Research from Letterstone identifies three price sectors in the capital. In the first, a square metre costs from CZK22,000 (™701; US$878) to CZK40,000 (™1,275; US$1,596). Most transactions are in this sector. In the second sector, where demand normally outstrips supply, a square metre ranges from CZK40,000 to CZK75,000. In sector three, prices start around CZK75,000 and go upwards of CZK160,000 a square metre.

Location is the most crucial factor in the higher price range. “To date most sector-three properties have been in the heart or the vicinity of the historic centre, or in the prestigious ‘villa quarters’ of Vinohrady and the 5th and 6th districts of Prague,” says Hill. (See ‘Property Roundup’.) Due to the restrictions on construction in the centre, demand continues to exceed supply.

Away from Prague there are no shortages of castles for sale. For example, a fairytale castle with 60 bedrooms (the second-largest castle in West Bohemia) is on the market for US$9.3m. Then, just 15km from Prague is a baroque manor house overlooking the River Vltava for US$1.2m. For smaller pocketbooks there are plenty of country cottages (chalupy), some of which can be bought for around US$25,000.

Economic acumen

Economic liberalisation progressed rapidly in the lead-up to EU membership. GDP grew by 2.9 per cent in the year 2000 and continued at a rate of 3.8 per cent for the first quarter of 2001. Macroeconomic reforms and massive fiscal restructuring have contributed to 3 per cent annual economic growth over the last three years. Sweeping privatisation initiatives and generous investment incentives have made the Republic the leading recipient of foreign direct investment among all new entrants.

The country has also achieved one of the highest per-capita GDPs of new Central and East European members of the EU (with the exception of Slovenia). GDP is currently at the approximate level of Greek and Portuguese GDP for 2001. The Czech Finance Ministry expects 3.1 per cent growth this year and 3.2 per in 2005.

Last word

While it is now easier for EU citizens to work and live in the Czech Republic as a result of EU membership, certain restrictions on the purchase of property remain. For example, the country won an exemption to prohibit the free acquisition of real estate by EU nationals until 2009 in order to give the local market time to align more closely with markets in other EU jurisdictions.
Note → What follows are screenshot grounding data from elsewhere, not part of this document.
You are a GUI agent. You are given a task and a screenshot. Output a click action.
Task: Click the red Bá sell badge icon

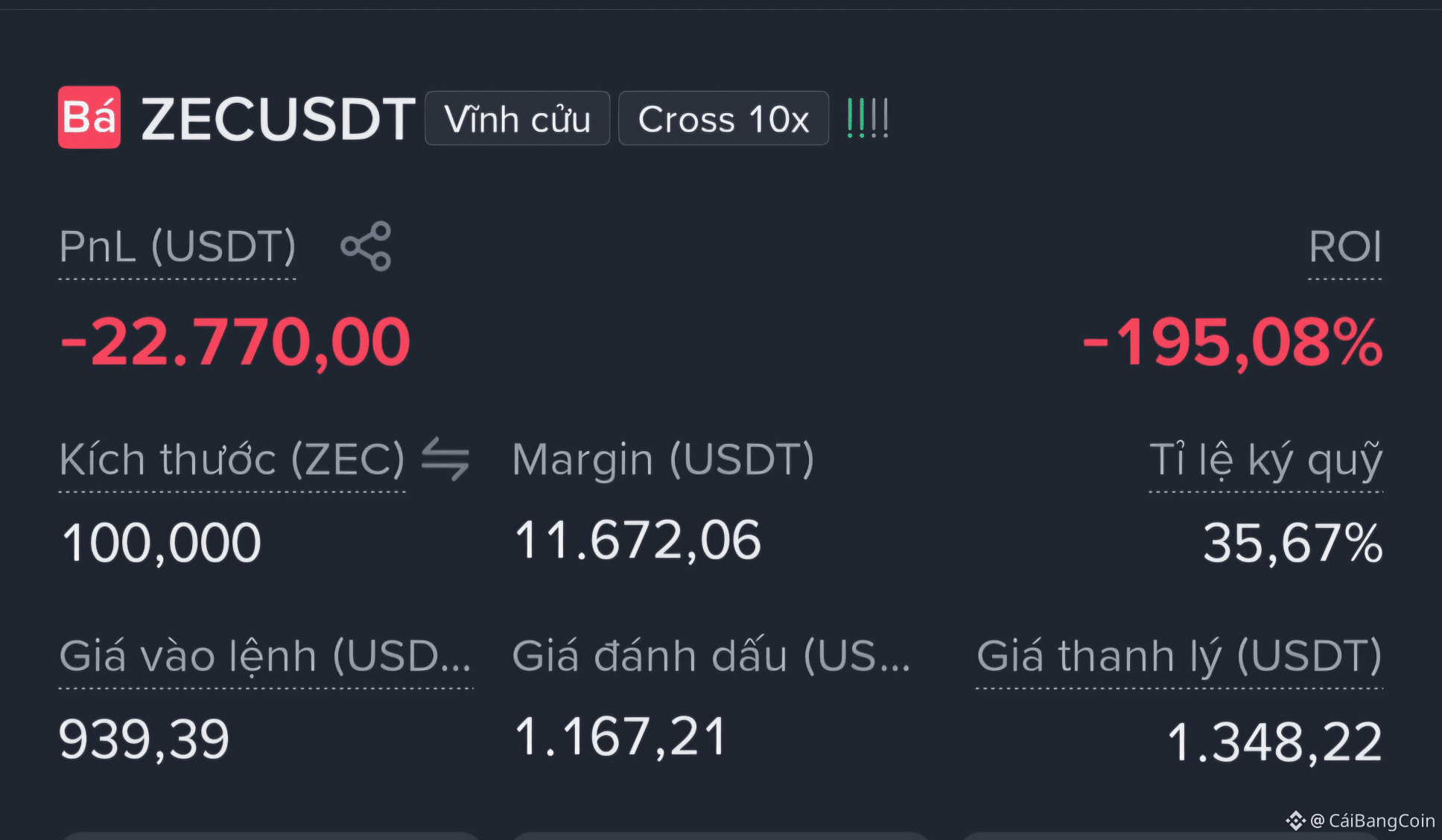coord(89,118)
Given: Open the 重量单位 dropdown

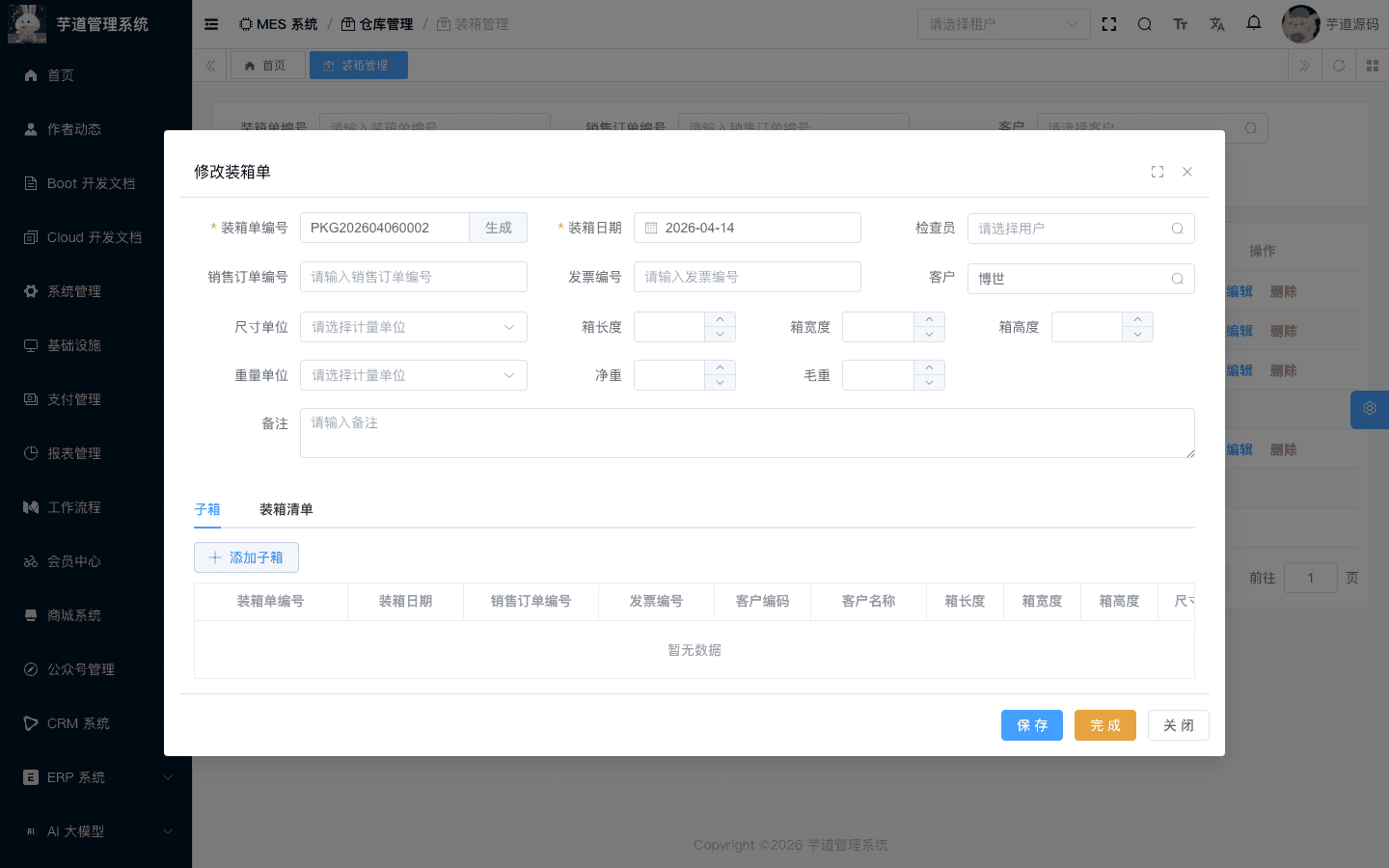Looking at the screenshot, I should coord(413,375).
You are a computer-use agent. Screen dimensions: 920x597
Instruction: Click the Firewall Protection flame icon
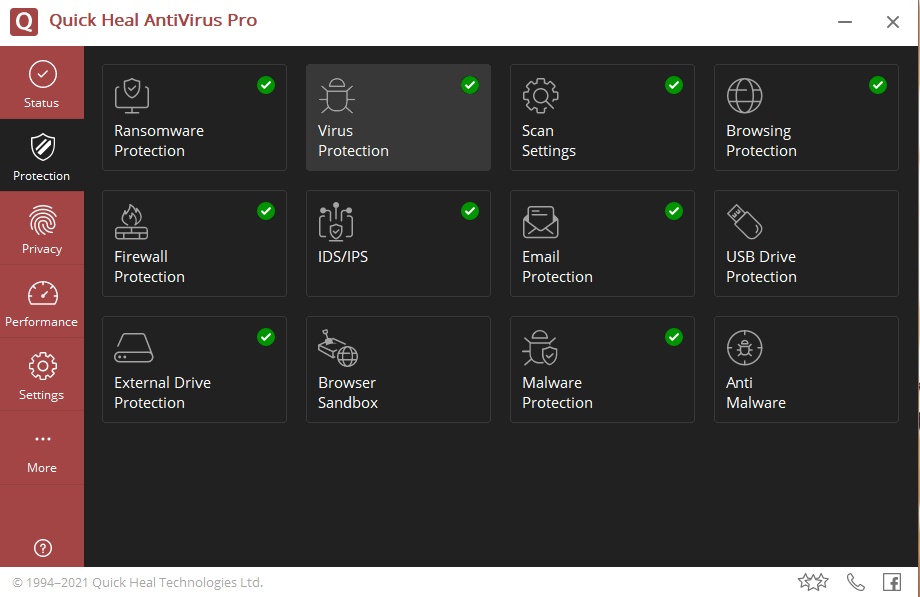(132, 222)
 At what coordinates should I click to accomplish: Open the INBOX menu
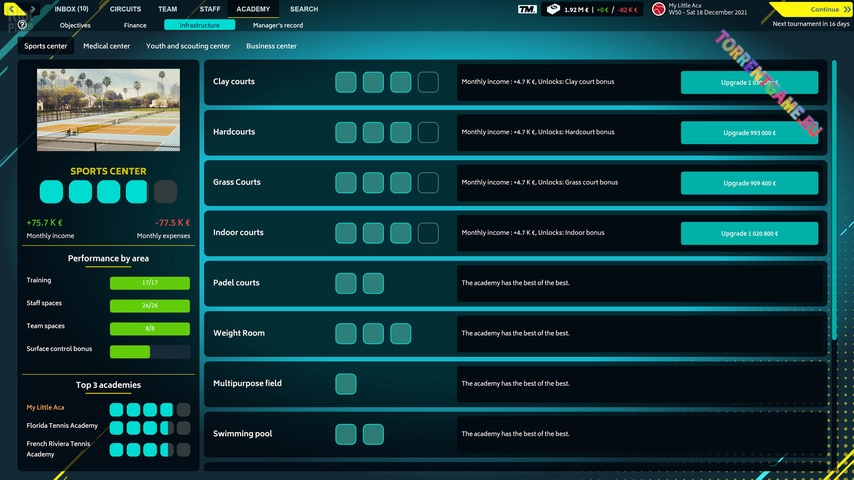pos(71,9)
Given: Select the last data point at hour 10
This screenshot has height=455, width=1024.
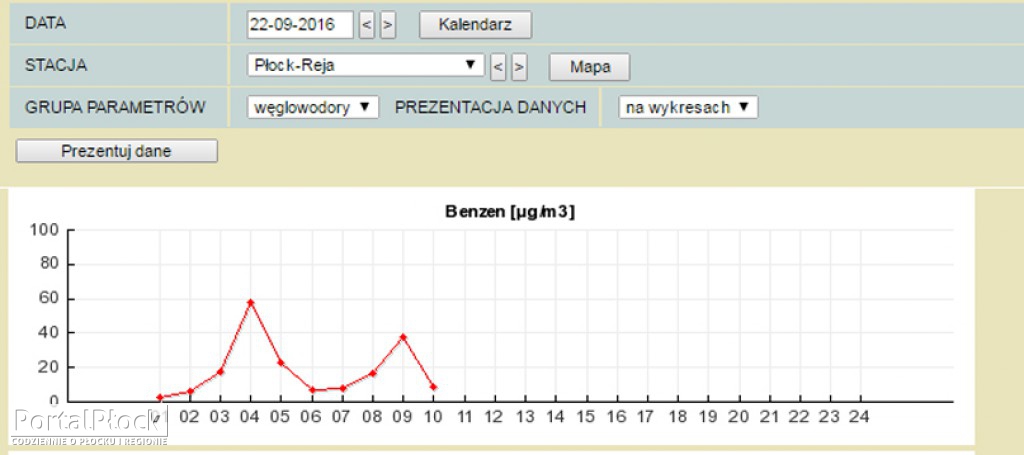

However, this does not preclude EU nationals (or others) from buying property, because the route to purchase through a limited company – locally termed an SRO – remains intact. An SRO typically costs less than $2,000 and can be set up through a lawyer.

But, lest we forget, the Czech Republic is an emerging market, and as a post-communist state the privatisation of property is in its infancy. Property scams that entrap unsuspecting foreign buyers are well documented. “The biggest pitfall is not seeking enough advice from legal and accountancy firms,” says Hill. “I cannot emphasise enough the importance of good advice.”